### Exercise goal:
Please render every line of the listing below as a numbered list, leaving out the blank lines.

-------- Items --------

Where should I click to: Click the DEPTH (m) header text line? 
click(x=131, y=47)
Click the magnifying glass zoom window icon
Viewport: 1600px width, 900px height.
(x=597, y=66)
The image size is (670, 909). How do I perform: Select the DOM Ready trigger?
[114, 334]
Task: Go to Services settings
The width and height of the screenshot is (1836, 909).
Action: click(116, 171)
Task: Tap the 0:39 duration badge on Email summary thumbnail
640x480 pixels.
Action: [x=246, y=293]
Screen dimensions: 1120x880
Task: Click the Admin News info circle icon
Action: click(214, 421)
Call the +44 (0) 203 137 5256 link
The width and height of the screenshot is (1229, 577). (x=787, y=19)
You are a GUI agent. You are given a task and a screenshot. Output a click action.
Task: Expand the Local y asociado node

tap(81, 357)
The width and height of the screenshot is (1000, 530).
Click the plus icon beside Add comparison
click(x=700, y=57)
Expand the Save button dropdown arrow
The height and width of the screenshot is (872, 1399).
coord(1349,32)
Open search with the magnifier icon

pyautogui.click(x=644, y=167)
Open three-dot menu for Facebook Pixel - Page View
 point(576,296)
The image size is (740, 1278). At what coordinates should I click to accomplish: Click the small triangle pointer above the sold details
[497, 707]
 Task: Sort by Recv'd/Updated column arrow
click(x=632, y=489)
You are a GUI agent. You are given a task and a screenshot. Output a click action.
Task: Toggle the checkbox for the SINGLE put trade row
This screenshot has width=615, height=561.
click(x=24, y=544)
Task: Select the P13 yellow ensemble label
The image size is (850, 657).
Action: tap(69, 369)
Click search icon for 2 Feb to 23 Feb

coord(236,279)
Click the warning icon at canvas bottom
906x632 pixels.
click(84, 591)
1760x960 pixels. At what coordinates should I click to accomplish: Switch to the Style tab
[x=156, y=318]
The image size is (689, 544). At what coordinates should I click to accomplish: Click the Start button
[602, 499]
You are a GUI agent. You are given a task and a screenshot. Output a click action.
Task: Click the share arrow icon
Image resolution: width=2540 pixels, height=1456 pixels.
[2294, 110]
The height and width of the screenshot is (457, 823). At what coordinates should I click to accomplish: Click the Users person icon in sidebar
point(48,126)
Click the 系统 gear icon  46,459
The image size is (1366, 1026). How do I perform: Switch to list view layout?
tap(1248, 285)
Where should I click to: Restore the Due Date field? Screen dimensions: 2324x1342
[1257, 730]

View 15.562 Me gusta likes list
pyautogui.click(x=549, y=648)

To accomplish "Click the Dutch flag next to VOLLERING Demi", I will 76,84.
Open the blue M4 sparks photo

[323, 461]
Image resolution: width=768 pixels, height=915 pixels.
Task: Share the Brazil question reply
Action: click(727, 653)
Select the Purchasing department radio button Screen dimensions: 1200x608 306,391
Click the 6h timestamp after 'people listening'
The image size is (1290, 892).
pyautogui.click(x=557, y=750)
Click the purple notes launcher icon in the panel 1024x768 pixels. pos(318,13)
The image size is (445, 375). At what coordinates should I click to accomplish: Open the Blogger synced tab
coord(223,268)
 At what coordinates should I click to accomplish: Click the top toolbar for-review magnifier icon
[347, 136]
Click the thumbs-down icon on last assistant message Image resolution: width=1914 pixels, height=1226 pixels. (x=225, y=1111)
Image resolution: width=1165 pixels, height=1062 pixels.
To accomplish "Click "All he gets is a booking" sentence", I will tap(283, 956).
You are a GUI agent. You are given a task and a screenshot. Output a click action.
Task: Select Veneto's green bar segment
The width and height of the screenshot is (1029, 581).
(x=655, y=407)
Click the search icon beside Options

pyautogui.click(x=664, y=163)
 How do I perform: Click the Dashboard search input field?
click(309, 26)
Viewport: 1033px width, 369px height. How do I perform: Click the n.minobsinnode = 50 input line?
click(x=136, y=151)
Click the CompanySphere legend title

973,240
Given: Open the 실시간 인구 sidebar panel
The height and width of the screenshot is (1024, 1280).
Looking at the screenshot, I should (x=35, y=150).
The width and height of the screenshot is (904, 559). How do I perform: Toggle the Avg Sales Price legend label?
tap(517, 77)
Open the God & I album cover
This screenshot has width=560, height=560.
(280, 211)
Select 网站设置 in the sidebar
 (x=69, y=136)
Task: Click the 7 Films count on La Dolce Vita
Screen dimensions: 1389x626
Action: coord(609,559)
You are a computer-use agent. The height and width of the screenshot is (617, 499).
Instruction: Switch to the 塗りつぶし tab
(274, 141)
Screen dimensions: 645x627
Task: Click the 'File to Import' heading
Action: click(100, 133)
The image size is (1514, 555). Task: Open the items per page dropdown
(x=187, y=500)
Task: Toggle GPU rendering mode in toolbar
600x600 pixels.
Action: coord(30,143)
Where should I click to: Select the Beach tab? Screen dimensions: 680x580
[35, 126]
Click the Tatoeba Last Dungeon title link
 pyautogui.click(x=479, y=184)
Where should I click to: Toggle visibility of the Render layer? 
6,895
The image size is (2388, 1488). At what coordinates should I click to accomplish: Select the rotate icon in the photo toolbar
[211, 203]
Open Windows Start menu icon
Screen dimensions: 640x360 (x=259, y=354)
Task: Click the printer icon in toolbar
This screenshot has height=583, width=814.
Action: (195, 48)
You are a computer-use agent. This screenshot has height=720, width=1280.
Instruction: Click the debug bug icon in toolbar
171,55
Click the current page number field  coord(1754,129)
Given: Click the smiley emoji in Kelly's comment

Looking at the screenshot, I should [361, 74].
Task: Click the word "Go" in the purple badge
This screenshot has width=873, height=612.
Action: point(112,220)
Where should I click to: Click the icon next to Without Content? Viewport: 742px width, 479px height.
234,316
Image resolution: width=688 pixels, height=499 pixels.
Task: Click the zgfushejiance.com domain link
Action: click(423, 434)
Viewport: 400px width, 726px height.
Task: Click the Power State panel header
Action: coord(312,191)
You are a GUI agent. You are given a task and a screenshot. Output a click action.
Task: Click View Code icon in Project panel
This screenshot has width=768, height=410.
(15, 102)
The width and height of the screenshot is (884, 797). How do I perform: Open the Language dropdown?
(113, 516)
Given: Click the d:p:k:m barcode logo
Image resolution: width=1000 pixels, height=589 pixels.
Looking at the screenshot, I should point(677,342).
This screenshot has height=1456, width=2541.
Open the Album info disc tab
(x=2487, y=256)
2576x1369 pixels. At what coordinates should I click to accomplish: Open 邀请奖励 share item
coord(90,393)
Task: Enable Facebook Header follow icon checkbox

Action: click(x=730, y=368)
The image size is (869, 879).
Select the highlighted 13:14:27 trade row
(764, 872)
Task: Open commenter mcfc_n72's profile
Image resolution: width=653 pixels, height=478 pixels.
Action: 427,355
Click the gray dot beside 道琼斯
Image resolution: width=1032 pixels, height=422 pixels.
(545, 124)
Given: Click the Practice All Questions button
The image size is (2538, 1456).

--------

### Exercise output:
1. Where should I click to: Click the DEPTH (m) header text line? 
2. click(x=131, y=47)
3. Click the magnifying glass zoom window icon
4. Viewport: 1600px width, 900px height.
5. (x=597, y=66)
6. The image size is (670, 909). How do I perform: Select the DOM Ready trigger?
7. [114, 334]
8. Task: Go to Services settings
9. The width and height of the screenshot is (1836, 909).
10. Action: click(116, 171)
11. Task: Tap the 0:39 duration badge on Email summary thumbnail
12. 640x480 pixels.
13. Action: [x=246, y=293]
14. Screen dimensions: 1120x880
15. Task: Click the Admin News info circle icon
16. Action: click(214, 421)
17. Call the +44 (0) 203 137 5256 link
18. The width and height of the screenshot is (1229, 577). (x=787, y=19)
19. You are a GUI agent. You are given a task and a screenshot. Output a click action.
20. Task: Expand the Local y asociado node
21. tap(81, 357)
22. The width and height of the screenshot is (1000, 530).
23. Click the plus icon beside Add comparison
24. click(x=700, y=57)
25. Expand the Save button dropdown arrow
26. The height and width of the screenshot is (872, 1399).
27. coord(1349,32)
28. Open search with the magnifier icon
29. pyautogui.click(x=644, y=167)
30. Open three-dot menu for Facebook Pixel - Page View
31.  point(576,296)
32. The image size is (740, 1278). At what coordinates should I click to accomplish: Click the small triangle pointer above the sold details
33. [497, 707]
34.  Task: Sort by Recv'd/Updated column arrow
35. click(x=632, y=489)
36. You are a GUI agent. You are given a task and a screenshot. Output a click action.
37. Task: Toggle the checkbox for the SINGLE put trade row
38. This screenshot has width=615, height=561.
39. click(x=24, y=544)
40. Task: Select the P13 yellow ensemble label
41. The image size is (850, 657).
42. Action: tap(69, 369)
43. Click search icon for 2 Feb to 23 Feb
44. coord(236,279)
45. Click the warning icon at canvas bottom
46. 906x632 pixels.
47. click(84, 591)
48. 1760x960 pixels. At what coordinates should I click to accomplish: Switch to the Style tab
49. [x=156, y=318]
50. The image size is (689, 544). At what coordinates should I click to accomplish: Click the Start button
51. [602, 499]
52. You are a GUI agent. You are given a task and a screenshot. Output a click action.
53. Task: Click the share arrow icon
54. Image resolution: width=2540 pixels, height=1456 pixels.
55. [2294, 110]
56. The height and width of the screenshot is (457, 823). At what coordinates should I click to accomplish: Click the Users person icon in sidebar
57. point(48,126)
58. Click the 系统 gear icon  46,459
59. The image size is (1366, 1026). How do I perform: Switch to list view layout?
60. tap(1248, 285)
61. Where should I click to: Restore the Due Date field? Screen dimensions: 2324x1342
62. [1257, 730]
63. View 15.562 Me gusta likes list
64. pyautogui.click(x=549, y=648)
65. To accomplish "Click the Dutch flag next to VOLLERING Demi", I will 76,84.
66. Open the blue M4 sparks photo
67. [323, 461]
68. Image resolution: width=768 pixels, height=915 pixels.
69. Task: Share the Brazil question reply
70. Action: click(727, 653)
71. Select the Purchasing department radio button Screen dimensions: 1200x608 306,391
72. Click the 6h timestamp after 'people listening'
73. The image size is (1290, 892).
74. pyautogui.click(x=557, y=750)
75. Click the purple notes launcher icon in the panel 1024x768 pixels. pos(318,13)
76. The image size is (445, 375). At what coordinates should I click to accomplish: Open the Blogger synced tab
77. coord(223,268)
78.  At what coordinates should I click to accomplish: Click the top toolbar for-review magnifier icon
79. [347, 136]
80. Click the thumbs-down icon on last assistant message Image resolution: width=1914 pixels, height=1226 pixels. (x=225, y=1111)
81. Image resolution: width=1165 pixels, height=1062 pixels.
82. To accomplish "Click "All he gets is a booking" sentence", I will tap(283, 956).
83. You are a GUI agent. You are given a task and a screenshot. Output a click action.
84. Task: Select Veneto's green bar segment
85. The width and height of the screenshot is (1029, 581).
86. (x=655, y=407)
87. Click the search icon beside Options
88. pyautogui.click(x=664, y=163)
89.  How do I perform: Click the Dashboard search input field?
90. click(309, 26)
91. Viewport: 1033px width, 369px height. How do I perform: Click the n.minobsinnode = 50 input line?
92. click(x=136, y=151)
93. Click the CompanySphere legend title
94. 973,240
95. Given: Open the 실시간 인구 sidebar panel
96. The height and width of the screenshot is (1024, 1280).
97. Looking at the screenshot, I should (x=35, y=150).
98. The width and height of the screenshot is (904, 559). How do I perform: Toggle the Avg Sales Price legend label?
99. tap(517, 77)
100. Open the God & I album cover
101. This screenshot has width=560, height=560.
102. (280, 211)
103. Select 网站设置 in the sidebar
104.  (x=69, y=136)
105. Task: Click the 7 Films count on La Dolce Vita
106. Screen dimensions: 1389x626
107. Action: coord(609,559)
108. You are a computer-use agent. The height and width of the screenshot is (617, 499).
109. Instruction: Switch to the 塗りつぶし tab
110. (274, 141)
111. Screen dimensions: 645x627
112. Task: Click the 'File to Import' heading
113. Action: click(100, 133)
114. The image size is (1514, 555). Task: Open the items per page dropdown
115. (x=187, y=500)
116. Task: Toggle GPU rendering mode in toolbar
117. 600x600 pixels.
118. Action: coord(30,143)
119. Where should I click to: Select the Beach tab? Screen dimensions: 680x580
120. [35, 126]
121. Click the Tatoeba Last Dungeon title link
122.  pyautogui.click(x=479, y=184)
123. Where should I click to: Toggle visibility of the Render layer? 
124. 6,895
125. The image size is (2388, 1488). At what coordinates should I click to accomplish: Select the rotate icon in the photo toolbar
126. [211, 203]
127. Open Windows Start menu icon
128. Screen dimensions: 640x360 (x=259, y=354)
129. Task: Click the printer icon in toolbar
130. This screenshot has height=583, width=814.
131. Action: (195, 48)
132. You are a computer-use agent. This screenshot has height=720, width=1280.
133. Instruction: Click the debug bug icon in toolbar
134. 171,55
135. Click the current page number field  coord(1754,129)
136. Given: Click the smiley emoji in Kelly's comment
137. Looking at the screenshot, I should [361, 74].
138. Task: Click the word "Go" in the purple badge
139. This screenshot has width=873, height=612.
140. Action: point(112,220)
141. Where should I click to: Click the icon next to Without Content? Viewport: 742px width, 479px height.
142. 234,316
143. Image resolution: width=688 pixels, height=499 pixels.
144. Task: Click the zgfushejiance.com domain link
145. Action: click(423, 434)
146. Viewport: 400px width, 726px height.
147. Task: Click the Power State panel header
148. Action: coord(312,191)
149. You are a GUI agent. You are given a task and a screenshot. Output a click action.
150. Task: Click View Code icon in Project panel
151. This screenshot has width=768, height=410.
152. (15, 102)
153. The width and height of the screenshot is (884, 797). How do I perform: Open the Language dropdown?
154. (113, 516)
155. Given: Click the d:p:k:m barcode logo
156. Image resolution: width=1000 pixels, height=589 pixels.
157. Looking at the screenshot, I should point(677,342).
158. This screenshot has height=1456, width=2541.
159. Open the Album info disc tab
160. (x=2487, y=256)
161. 2576x1369 pixels. At what coordinates should I click to accomplish: Open 邀请奖励 share item
162. coord(90,393)
163. Task: Enable Facebook Header follow icon checkbox
164. Action: click(x=730, y=368)
165. The image size is (869, 879).
166. Select the highlighted 13:14:27 trade row
167. (764, 872)
168. Task: Open commenter mcfc_n72's profile
169. Image resolution: width=653 pixels, height=478 pixels.
170. Action: 427,355
171. Click the gray dot beside 道琼斯
172. Image resolution: width=1032 pixels, height=422 pixels.
173. (545, 124)
174. Given: Click the Practice All Questions button
175. The image size is (2538, 1456).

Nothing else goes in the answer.